* **SUPPLIED RECORDS**:
::::::::

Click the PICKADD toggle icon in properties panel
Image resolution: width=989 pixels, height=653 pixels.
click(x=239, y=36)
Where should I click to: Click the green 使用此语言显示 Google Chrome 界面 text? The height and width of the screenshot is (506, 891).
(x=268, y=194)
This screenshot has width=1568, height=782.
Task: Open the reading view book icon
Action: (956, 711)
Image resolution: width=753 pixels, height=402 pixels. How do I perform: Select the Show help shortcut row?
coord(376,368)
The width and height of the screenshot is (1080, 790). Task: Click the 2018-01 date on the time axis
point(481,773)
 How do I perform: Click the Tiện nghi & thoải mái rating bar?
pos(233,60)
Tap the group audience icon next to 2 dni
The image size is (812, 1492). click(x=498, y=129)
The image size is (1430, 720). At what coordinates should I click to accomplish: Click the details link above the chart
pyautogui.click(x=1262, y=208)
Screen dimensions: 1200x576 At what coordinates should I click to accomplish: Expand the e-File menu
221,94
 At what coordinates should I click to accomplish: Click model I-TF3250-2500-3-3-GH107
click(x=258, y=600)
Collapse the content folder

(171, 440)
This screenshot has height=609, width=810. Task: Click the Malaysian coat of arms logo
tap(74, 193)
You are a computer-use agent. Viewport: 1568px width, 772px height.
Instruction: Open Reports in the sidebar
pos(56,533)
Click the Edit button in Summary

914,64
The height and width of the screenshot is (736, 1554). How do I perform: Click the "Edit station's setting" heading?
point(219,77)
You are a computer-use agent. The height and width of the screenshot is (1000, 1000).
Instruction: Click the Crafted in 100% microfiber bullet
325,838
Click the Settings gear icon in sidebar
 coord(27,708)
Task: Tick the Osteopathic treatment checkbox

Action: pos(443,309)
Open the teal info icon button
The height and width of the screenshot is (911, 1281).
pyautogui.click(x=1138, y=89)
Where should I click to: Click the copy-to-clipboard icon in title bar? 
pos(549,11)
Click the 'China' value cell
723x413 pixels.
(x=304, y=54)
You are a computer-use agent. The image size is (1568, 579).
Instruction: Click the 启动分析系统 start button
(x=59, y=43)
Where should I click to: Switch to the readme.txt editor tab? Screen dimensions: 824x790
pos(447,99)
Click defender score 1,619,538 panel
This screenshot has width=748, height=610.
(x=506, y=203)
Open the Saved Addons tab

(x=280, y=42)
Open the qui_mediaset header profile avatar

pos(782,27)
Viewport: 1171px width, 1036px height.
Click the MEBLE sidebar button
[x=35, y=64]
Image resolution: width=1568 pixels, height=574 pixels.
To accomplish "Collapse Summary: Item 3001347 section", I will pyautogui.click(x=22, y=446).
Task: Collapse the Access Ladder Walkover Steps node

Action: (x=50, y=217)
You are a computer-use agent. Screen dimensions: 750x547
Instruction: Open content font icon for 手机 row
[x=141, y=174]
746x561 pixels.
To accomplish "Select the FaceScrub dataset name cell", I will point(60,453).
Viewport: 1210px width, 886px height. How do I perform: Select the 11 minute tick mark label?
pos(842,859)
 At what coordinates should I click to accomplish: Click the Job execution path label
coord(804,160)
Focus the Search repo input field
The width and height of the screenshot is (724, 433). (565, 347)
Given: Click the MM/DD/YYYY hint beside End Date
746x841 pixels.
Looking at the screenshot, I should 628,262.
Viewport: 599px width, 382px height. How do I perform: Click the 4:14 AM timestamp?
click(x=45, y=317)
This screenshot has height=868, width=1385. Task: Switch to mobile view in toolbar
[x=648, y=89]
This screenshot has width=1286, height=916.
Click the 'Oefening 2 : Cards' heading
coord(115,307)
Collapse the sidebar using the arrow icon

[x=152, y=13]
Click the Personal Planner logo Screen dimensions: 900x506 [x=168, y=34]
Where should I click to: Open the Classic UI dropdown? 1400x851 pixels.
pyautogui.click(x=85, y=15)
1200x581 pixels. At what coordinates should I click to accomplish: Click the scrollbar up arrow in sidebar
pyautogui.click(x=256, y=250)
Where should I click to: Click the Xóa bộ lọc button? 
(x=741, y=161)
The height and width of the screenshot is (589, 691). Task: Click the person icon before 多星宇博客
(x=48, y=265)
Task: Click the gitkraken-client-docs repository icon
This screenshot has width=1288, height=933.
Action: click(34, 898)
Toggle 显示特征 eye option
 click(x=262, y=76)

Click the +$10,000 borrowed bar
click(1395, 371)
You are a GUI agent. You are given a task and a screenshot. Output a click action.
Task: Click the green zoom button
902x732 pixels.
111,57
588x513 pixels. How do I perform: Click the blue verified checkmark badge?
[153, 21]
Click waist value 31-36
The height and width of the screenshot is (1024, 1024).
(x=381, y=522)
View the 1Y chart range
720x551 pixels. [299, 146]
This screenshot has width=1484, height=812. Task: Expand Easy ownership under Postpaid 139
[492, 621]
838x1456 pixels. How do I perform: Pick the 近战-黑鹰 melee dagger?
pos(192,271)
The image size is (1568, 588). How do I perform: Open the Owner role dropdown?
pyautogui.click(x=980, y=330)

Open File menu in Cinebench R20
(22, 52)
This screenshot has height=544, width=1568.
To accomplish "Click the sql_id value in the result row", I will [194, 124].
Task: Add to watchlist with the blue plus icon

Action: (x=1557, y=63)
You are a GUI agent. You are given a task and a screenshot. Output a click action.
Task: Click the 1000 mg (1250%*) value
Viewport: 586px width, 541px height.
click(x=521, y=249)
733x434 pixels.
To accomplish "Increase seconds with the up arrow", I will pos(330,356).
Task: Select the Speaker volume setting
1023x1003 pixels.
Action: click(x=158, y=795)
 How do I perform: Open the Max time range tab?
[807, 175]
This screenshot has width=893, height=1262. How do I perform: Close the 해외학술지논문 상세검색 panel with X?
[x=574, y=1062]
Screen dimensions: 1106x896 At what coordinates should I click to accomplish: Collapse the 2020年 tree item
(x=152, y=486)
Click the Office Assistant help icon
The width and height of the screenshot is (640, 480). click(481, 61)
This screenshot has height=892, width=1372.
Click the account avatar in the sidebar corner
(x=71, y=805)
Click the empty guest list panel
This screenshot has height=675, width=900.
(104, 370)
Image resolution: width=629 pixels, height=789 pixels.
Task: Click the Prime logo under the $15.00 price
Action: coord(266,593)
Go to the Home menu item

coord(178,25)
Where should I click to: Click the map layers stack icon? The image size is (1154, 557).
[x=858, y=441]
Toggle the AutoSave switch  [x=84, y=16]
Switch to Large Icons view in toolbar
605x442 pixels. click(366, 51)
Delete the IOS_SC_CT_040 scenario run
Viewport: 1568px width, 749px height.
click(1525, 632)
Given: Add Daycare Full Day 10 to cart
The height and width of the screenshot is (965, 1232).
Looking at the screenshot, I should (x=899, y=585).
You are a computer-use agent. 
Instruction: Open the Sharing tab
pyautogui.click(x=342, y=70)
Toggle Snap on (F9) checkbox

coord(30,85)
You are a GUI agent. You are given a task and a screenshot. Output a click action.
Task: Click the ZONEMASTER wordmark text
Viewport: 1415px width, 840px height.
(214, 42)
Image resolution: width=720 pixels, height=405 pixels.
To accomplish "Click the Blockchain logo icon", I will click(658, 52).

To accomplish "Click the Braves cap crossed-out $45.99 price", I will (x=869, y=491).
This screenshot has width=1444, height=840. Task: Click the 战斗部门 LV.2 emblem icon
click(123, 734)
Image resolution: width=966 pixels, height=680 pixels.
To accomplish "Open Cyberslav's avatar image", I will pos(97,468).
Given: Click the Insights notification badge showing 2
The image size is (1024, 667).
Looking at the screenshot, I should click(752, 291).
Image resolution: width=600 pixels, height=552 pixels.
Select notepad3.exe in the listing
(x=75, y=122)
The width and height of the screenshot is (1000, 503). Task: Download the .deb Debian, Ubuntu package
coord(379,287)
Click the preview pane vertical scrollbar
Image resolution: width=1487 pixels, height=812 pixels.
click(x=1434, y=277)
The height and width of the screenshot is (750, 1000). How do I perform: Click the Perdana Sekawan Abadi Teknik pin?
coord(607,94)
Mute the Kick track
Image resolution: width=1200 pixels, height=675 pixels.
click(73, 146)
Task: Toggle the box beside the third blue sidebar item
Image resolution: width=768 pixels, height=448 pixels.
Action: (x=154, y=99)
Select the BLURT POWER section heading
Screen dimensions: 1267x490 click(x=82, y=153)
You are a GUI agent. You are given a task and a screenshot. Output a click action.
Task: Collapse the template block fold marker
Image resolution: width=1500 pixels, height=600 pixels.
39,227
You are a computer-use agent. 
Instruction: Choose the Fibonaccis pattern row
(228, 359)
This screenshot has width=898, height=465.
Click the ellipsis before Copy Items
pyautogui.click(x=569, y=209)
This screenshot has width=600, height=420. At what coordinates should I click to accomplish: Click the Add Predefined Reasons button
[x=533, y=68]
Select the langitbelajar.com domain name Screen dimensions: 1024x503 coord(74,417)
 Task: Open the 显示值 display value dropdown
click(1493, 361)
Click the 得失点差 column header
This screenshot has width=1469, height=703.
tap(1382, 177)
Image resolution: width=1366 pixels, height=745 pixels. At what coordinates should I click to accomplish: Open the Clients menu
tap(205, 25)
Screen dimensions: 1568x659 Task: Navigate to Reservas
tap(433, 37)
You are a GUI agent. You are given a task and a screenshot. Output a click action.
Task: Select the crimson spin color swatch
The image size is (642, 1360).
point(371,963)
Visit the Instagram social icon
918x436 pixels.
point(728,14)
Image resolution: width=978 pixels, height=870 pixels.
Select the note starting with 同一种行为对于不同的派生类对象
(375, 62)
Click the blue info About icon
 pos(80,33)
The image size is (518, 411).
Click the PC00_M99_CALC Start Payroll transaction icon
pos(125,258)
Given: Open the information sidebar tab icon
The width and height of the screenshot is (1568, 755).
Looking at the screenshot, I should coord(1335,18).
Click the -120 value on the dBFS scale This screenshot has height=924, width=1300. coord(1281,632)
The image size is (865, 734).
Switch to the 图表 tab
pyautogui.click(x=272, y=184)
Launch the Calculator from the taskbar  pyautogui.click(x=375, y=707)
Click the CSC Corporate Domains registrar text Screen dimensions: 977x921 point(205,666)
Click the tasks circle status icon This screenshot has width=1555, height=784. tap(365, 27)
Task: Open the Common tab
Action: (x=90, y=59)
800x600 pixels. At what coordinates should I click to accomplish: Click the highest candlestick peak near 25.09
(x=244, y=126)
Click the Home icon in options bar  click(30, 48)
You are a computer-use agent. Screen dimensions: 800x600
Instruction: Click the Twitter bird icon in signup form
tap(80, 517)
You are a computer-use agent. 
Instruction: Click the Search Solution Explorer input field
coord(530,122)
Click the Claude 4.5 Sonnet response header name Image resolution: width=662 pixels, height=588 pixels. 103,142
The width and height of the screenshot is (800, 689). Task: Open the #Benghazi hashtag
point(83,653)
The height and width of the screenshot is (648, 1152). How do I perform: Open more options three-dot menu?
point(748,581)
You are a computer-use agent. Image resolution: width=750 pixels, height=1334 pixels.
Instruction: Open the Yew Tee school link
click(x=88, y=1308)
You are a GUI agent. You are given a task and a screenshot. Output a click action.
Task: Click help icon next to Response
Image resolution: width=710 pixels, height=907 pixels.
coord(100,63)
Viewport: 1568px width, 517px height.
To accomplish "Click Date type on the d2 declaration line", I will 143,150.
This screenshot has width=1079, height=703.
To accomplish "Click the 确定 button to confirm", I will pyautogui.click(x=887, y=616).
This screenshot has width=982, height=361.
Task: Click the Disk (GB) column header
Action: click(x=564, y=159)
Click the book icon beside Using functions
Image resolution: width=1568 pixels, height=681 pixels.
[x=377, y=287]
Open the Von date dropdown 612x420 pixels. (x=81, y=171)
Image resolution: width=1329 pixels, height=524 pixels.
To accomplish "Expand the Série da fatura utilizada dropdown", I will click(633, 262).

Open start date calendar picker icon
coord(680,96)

::::::::

* **WHAT IS REQUIRED**: In the entries above, find the line with "Instruction: Open Reports in the sidebar" and the line with "Click defender score 1,619,538 panel", then restate word for word both of them and every line between, with nothing more.

* **YOUR RESPONSE**:
Instruction: Open Reports in the sidebar
pos(56,533)
Click the Edit button in Summary

914,64
The height and width of the screenshot is (736, 1554). How do I perform: Click the "Edit station's setting" heading?
point(219,77)
You are a computer-use agent. The height and width of the screenshot is (1000, 1000).
Instruction: Click the Crafted in 100% microfiber bullet
325,838
Click the Settings gear icon in sidebar
 coord(27,708)
Task: Tick the Osteopathic treatment checkbox

Action: pos(443,309)
Open the teal info icon button
The height and width of the screenshot is (911, 1281).
pyautogui.click(x=1138, y=89)
Where should I click to: Click the copy-to-clipboard icon in title bar? 
pos(549,11)
Click the 'China' value cell
723x413 pixels.
(x=304, y=54)
You are a computer-use agent. The image size is (1568, 579).
Instruction: Click the 启动分析系统 start button
(x=59, y=43)
Where should I click to: Switch to the readme.txt editor tab? Screen dimensions: 824x790
pos(447,99)
Click defender score 1,619,538 panel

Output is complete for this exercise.